**Data supplied:**
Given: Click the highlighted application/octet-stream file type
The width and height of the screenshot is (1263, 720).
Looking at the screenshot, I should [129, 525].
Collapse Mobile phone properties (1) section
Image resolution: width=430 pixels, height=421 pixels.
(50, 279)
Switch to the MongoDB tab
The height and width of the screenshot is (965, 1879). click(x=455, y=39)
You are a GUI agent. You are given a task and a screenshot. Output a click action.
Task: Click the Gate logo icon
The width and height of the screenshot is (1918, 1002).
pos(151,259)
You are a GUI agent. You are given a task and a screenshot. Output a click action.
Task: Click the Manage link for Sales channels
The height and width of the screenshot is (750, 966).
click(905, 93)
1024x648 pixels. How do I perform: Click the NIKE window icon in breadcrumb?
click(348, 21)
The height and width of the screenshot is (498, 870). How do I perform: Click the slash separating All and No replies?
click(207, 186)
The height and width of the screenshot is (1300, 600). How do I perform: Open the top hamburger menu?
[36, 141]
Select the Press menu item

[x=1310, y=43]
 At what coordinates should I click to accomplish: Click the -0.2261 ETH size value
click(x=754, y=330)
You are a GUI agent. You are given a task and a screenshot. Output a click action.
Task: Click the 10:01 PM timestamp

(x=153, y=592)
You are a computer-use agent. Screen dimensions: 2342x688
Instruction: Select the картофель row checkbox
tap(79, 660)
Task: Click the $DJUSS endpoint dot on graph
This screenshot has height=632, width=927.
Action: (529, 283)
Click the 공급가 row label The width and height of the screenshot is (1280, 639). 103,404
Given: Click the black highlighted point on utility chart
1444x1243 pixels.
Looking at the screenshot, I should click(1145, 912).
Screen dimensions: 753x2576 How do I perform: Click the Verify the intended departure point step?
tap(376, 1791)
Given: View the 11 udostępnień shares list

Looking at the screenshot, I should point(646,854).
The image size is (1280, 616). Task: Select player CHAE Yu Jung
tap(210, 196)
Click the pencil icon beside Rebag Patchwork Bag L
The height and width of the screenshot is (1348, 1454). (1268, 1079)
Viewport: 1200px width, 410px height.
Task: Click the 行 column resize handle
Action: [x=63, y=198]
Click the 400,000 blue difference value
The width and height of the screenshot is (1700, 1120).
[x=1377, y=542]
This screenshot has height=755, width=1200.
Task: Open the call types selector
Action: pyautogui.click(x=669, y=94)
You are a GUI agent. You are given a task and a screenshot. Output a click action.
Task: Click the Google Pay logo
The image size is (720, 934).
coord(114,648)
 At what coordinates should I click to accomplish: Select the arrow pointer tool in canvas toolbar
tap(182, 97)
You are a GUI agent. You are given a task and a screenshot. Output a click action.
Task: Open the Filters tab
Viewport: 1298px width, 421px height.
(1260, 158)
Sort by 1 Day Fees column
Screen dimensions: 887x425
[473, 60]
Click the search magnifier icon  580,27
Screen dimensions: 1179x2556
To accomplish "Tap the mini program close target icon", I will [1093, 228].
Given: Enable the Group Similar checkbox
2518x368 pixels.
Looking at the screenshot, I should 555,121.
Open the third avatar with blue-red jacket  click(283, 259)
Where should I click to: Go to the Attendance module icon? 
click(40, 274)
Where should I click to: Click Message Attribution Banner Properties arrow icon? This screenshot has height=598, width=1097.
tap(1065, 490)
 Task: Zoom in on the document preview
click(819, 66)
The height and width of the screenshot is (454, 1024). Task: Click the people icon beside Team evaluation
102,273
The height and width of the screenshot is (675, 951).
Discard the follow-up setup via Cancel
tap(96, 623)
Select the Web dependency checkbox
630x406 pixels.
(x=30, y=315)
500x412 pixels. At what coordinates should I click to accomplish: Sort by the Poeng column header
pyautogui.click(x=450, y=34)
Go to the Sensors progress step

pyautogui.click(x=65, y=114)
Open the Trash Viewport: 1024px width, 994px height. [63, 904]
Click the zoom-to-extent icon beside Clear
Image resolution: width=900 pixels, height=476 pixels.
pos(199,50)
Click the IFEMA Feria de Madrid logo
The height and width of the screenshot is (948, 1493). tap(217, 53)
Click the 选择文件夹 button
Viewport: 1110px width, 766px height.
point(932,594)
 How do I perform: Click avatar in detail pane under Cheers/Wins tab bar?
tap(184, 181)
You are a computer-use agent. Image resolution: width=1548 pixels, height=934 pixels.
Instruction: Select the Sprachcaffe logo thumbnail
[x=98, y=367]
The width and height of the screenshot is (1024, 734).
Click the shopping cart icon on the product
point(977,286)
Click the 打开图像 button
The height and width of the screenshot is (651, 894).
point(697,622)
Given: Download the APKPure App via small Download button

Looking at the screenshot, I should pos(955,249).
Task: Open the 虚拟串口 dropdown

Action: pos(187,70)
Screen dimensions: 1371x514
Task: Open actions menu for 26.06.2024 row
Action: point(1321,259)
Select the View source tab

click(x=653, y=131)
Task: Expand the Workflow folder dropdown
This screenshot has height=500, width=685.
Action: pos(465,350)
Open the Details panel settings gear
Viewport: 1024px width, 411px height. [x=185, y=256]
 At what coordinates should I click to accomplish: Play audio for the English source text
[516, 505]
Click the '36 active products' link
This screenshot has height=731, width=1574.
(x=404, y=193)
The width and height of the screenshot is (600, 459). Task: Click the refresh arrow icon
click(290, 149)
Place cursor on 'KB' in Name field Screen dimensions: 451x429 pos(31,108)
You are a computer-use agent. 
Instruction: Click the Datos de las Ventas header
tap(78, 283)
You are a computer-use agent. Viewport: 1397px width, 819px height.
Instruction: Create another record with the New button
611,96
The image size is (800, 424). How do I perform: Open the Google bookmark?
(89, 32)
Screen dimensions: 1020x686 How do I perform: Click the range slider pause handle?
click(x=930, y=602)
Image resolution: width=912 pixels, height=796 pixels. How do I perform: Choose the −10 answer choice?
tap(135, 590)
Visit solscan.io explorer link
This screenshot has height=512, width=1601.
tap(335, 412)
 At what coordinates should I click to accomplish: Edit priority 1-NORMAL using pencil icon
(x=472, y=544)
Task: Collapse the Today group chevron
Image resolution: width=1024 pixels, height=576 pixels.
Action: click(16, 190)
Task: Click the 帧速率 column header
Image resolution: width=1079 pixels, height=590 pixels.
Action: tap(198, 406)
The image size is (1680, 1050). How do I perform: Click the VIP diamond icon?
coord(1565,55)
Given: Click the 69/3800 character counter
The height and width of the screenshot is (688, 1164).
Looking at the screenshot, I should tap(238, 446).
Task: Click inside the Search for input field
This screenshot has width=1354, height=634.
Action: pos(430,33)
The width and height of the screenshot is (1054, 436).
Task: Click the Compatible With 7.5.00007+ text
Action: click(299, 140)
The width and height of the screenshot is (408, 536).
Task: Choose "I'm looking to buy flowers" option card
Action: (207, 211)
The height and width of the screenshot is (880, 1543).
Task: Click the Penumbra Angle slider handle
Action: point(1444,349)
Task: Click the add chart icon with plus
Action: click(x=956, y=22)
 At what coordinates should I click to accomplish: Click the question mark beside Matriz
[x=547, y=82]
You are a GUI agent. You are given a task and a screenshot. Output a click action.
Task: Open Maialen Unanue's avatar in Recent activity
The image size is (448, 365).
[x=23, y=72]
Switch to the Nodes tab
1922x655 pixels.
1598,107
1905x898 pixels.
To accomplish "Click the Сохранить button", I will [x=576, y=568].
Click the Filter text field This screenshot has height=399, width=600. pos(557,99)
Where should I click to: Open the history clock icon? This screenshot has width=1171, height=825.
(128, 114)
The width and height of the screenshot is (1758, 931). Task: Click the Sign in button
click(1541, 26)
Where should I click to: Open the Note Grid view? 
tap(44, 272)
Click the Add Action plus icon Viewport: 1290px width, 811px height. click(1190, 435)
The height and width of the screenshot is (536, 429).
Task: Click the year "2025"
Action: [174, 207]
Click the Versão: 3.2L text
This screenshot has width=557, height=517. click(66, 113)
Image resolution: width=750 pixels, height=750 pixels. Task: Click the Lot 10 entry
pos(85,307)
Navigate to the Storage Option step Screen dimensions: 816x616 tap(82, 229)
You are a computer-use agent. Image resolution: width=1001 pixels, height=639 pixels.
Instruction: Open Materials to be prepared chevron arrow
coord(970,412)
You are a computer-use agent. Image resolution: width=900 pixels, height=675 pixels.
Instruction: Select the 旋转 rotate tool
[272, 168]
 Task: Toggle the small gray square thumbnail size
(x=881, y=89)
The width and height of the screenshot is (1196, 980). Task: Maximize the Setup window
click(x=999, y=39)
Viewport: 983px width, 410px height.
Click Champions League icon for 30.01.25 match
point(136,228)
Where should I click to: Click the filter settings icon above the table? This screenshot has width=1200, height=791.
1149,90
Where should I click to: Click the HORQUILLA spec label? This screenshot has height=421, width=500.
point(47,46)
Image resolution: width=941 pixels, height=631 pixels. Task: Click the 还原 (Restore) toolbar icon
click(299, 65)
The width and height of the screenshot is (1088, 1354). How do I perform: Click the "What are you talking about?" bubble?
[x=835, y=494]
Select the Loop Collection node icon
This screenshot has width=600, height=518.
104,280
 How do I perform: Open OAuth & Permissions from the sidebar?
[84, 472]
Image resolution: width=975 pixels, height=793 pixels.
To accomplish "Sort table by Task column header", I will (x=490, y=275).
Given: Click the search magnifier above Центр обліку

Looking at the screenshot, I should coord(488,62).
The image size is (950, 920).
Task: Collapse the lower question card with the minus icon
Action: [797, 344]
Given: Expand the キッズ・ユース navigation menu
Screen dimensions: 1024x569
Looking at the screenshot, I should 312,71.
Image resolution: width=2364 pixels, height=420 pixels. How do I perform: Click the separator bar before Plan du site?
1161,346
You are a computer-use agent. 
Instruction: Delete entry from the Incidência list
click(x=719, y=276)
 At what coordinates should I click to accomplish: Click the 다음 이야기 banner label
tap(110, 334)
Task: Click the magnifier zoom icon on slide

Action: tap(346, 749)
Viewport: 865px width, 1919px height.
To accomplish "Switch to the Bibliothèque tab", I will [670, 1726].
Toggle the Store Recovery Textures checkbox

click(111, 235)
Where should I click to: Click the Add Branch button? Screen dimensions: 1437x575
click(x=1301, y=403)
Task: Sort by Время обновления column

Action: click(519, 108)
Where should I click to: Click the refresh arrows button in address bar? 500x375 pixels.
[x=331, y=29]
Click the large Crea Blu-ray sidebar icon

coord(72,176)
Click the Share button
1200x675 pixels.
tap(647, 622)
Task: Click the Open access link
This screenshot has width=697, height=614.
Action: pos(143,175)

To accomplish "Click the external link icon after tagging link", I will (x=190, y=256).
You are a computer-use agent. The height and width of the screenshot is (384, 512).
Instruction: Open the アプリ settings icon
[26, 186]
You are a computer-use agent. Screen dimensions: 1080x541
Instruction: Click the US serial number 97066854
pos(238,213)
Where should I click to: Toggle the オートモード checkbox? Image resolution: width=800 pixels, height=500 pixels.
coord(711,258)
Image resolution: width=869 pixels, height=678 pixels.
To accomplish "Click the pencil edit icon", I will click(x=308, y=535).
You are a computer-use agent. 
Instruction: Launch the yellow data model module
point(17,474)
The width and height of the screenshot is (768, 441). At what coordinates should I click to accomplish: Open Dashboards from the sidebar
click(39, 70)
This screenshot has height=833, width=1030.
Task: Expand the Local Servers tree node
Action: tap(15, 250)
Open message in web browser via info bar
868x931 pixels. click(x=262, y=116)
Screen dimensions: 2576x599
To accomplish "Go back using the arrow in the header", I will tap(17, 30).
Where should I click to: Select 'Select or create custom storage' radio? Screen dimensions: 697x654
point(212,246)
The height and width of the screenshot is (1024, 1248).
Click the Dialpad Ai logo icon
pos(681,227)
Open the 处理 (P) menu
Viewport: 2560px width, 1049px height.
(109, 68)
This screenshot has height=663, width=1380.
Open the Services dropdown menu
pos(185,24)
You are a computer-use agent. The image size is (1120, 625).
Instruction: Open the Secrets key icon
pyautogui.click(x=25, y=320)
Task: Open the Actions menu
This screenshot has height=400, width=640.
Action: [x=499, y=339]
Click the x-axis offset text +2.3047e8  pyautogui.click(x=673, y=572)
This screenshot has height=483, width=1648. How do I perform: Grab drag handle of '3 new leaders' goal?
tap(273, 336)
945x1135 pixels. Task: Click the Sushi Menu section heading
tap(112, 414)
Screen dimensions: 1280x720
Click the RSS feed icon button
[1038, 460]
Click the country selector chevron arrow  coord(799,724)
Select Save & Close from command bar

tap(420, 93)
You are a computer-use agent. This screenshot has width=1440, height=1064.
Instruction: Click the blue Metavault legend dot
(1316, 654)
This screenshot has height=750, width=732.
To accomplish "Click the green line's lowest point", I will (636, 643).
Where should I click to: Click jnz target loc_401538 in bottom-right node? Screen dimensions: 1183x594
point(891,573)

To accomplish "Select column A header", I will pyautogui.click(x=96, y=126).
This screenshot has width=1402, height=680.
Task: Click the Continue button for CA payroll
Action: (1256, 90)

**What is being asked:**
Look above for the line that contains "This screenshot has width=1354, height=634.". Starting there, transcribe every line exactly until you have copied the line that contains "Task: Open Maialen".

**Response below:**
This screenshot has width=1354, height=634.
Action: pos(430,33)
The width and height of the screenshot is (1054, 436).
Task: Click the Compatible With 7.5.00007+ text
Action: click(299, 140)
The width and height of the screenshot is (408, 536).
Task: Choose "I'm looking to buy flowers" option card
Action: (207, 211)
The height and width of the screenshot is (880, 1543).
Task: Click the Penumbra Angle slider handle
Action: point(1444,349)
Task: Click the add chart icon with plus
Action: click(x=956, y=22)
 At what coordinates should I click to accomplish: Click the question mark beside Matriz
[x=547, y=82]
You are a GUI agent. You are given a task and a screenshot. Output a click action.
Task: Open Maialen Unanue's avatar in Recent activity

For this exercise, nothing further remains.